__LISTED ENTRIES__.
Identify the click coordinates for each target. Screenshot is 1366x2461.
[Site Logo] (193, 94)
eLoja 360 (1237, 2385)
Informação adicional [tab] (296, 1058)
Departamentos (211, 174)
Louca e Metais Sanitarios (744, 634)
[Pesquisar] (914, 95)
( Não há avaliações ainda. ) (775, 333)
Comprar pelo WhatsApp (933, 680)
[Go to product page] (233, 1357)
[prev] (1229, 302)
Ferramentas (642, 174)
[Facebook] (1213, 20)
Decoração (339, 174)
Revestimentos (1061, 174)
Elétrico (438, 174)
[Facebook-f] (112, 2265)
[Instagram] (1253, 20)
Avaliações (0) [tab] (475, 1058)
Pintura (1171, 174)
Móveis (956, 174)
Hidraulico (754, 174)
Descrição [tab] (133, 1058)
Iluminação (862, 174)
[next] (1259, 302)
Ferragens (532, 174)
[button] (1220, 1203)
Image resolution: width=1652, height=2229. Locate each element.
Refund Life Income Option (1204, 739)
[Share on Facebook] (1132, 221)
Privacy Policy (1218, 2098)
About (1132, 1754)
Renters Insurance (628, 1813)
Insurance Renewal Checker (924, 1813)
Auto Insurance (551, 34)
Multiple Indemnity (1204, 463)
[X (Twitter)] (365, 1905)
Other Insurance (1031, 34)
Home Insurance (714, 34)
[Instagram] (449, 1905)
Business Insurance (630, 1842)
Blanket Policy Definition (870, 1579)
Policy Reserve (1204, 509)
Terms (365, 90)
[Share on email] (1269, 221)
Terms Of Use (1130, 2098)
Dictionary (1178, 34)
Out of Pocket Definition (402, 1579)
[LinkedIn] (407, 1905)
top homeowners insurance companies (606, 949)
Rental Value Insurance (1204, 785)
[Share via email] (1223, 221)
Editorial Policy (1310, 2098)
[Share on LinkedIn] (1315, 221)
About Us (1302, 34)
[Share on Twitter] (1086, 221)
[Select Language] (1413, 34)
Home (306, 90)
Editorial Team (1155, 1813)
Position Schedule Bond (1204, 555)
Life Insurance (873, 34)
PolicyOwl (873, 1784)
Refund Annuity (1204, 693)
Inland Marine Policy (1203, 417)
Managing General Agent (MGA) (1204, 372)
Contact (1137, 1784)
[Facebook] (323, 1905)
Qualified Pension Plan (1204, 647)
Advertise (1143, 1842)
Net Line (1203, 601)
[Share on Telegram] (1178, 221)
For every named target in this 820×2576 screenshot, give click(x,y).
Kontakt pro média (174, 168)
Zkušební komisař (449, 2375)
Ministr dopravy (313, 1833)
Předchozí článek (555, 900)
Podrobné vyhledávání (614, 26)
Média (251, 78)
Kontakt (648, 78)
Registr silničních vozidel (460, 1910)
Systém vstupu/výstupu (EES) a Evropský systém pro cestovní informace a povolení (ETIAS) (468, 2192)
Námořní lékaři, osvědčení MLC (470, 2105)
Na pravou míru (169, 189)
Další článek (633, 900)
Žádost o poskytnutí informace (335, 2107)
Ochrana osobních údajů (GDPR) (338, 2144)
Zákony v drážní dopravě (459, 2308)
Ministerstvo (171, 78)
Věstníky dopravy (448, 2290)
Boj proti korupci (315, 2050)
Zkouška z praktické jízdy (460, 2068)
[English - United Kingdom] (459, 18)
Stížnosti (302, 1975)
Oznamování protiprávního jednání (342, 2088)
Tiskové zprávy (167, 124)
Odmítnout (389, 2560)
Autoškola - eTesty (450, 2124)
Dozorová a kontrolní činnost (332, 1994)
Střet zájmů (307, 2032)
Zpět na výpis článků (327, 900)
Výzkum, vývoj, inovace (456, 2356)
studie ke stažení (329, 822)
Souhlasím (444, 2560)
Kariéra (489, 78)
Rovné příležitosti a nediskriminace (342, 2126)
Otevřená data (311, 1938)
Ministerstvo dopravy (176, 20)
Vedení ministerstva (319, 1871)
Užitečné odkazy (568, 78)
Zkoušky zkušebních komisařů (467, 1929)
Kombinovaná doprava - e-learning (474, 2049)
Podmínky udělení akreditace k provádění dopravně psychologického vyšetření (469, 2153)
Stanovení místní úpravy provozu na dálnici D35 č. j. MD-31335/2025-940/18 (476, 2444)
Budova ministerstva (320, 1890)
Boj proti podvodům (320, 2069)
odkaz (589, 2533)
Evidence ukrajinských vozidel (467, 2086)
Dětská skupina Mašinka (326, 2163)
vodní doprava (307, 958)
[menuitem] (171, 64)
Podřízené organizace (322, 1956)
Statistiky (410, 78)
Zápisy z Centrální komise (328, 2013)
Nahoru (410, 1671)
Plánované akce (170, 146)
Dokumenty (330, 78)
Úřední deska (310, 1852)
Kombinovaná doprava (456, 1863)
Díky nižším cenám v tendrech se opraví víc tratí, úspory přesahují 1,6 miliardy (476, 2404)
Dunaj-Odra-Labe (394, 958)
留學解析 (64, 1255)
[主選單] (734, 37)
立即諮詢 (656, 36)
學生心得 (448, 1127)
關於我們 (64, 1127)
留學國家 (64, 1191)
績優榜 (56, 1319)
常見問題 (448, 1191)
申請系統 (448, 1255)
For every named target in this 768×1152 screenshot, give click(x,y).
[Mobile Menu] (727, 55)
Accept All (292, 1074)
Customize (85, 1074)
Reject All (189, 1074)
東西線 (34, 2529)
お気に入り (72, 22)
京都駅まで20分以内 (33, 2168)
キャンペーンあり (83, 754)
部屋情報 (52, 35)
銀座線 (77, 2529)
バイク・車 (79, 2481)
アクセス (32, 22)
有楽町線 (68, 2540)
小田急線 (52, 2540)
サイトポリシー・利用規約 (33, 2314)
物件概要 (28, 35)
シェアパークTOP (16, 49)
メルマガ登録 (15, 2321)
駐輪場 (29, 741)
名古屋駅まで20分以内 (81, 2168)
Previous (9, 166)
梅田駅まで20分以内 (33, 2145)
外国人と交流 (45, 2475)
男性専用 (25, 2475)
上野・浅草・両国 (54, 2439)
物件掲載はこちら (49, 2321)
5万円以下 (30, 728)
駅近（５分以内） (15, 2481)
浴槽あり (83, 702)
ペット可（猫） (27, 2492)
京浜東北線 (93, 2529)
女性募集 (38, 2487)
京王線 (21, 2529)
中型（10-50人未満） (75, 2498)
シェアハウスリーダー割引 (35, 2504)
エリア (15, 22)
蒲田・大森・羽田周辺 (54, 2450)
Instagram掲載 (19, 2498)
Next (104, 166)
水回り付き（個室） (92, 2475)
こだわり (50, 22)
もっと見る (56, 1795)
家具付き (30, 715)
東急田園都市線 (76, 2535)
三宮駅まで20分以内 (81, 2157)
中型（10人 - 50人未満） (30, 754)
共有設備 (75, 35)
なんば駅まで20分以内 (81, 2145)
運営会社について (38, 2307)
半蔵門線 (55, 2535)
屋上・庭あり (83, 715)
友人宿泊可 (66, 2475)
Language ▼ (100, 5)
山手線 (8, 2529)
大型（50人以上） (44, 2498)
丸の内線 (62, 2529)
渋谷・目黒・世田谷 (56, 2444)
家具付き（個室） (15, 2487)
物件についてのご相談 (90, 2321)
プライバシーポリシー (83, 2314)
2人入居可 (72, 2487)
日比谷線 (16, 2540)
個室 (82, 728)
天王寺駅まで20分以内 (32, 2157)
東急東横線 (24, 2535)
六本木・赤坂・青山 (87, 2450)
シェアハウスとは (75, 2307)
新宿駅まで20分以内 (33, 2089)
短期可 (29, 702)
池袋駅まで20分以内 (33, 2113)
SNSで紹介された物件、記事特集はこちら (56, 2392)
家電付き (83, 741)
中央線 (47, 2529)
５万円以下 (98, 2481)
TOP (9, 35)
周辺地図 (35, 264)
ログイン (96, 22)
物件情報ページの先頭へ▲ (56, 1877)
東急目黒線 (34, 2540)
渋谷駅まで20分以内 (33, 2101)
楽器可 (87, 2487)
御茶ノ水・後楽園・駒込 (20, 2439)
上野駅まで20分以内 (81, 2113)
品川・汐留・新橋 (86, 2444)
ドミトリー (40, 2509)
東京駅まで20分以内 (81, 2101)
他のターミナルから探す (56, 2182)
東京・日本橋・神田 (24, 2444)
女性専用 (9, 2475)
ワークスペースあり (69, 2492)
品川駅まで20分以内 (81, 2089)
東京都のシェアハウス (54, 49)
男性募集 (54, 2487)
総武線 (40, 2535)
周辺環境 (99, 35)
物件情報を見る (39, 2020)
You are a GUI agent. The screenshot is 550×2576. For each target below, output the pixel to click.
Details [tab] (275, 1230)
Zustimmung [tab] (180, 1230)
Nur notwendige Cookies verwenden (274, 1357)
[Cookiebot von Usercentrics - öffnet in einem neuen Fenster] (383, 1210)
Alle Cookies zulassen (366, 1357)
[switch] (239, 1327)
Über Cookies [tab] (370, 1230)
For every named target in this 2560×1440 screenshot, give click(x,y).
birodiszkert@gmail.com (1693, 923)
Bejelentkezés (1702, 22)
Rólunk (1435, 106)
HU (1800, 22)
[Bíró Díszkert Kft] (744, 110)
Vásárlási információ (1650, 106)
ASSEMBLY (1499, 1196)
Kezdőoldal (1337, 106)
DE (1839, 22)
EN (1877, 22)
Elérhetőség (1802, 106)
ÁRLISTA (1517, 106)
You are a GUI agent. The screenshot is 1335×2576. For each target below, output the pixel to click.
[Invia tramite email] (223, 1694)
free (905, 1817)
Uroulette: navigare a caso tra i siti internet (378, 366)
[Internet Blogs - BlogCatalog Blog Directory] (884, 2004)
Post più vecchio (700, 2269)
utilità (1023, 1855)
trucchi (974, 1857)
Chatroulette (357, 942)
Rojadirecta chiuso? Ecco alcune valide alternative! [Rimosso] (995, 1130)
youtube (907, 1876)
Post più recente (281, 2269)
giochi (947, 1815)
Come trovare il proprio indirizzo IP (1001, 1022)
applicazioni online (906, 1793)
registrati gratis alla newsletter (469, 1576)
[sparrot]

__YOUR GOAL__. Among the lines of the material, find those that hold the word "each" and copy them.

__ANSWER__.
Identify the click coordinates for each target. Screenshot is 1366x2461.
Image resolution: width=1652, height=2229. Locate each element.
You are a GUI agent. The screenshot is 550×2576. For each target below, output the pixel to click.
You are a GUI agent. The screenshot is 1335×2576. For each target below, output the pixel to click.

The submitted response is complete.